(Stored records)
________________________
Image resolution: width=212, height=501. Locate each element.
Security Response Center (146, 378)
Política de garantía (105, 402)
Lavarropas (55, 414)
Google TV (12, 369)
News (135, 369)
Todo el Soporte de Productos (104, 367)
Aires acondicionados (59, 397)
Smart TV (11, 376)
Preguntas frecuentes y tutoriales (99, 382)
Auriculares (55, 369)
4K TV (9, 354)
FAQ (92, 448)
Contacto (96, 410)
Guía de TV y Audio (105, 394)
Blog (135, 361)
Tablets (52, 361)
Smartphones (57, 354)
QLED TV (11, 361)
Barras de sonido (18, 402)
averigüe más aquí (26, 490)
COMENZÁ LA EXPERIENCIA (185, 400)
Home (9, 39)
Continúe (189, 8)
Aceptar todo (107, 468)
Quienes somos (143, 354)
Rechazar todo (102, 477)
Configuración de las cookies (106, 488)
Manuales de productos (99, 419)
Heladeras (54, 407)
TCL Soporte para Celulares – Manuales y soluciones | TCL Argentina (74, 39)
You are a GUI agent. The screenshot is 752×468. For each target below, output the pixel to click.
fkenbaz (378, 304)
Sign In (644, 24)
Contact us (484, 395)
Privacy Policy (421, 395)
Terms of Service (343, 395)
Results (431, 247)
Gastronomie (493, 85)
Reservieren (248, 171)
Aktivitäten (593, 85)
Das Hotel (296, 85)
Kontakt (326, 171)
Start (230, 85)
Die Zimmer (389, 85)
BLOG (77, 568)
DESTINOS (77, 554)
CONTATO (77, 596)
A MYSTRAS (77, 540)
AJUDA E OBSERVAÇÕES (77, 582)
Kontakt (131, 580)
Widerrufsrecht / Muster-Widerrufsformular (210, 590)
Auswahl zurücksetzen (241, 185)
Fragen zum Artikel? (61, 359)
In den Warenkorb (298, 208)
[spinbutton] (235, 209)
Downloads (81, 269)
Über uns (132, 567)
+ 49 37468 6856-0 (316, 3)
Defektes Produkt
________________________
• [WHAT YOU SHOULD DO]: Rewrite each line of the data from the line containing "averigüe más aquí (26, 490)" through the end of the data, requests included, and shift every coordinate in the answers by adding 138 to each number.

• [PROBLEM SOLUTION]:
averigüe más aquí (164, 628)
COMENZÁ LA EXPERIENCIA (323, 538)
Home (147, 177)
Continúe (327, 146)
Aceptar todo (245, 606)
Quienes somos (281, 492)
Rechazar todo (240, 615)
Configuración de las cookies (244, 626)
Manuales de productos (237, 557)
Heladeras (192, 545)
TCL Soporte para Celulares – Manuales y soluciones | TCL Argentina (212, 177)
You are a GUI agent. The screenshot is 752×468. For each target below, output the pixel to click.
fkenbaz (516, 442)
Sign In (782, 162)
Contact us (622, 533)
Privacy Policy (559, 533)
Terms of Service (481, 533)
Results (569, 385)
Gastronomie (631, 223)
Reservieren (386, 309)
Aktivitäten (731, 223)
Das Hotel (434, 223)
Kontakt (464, 309)
Start (368, 223)
Die Zimmer (527, 223)
BLOG (215, 706)
DESTINOS (215, 692)
CONTATO (215, 734)
A MYSTRAS (215, 678)
AJUDA E OBSERVAÇÕES (215, 720)
Kontakt (269, 718)
Widerrufsrecht / Muster-Widerrufsformular (348, 728)
Auswahl zurücksetzen (379, 323)
Fragen zum Artikel? (199, 497)
In den Warenkorb (436, 346)
[spinbutton] (373, 347)
Downloads (219, 407)
Über uns (270, 705)
+ 49 37468 6856-0 (454, 141)
Defektes Produkt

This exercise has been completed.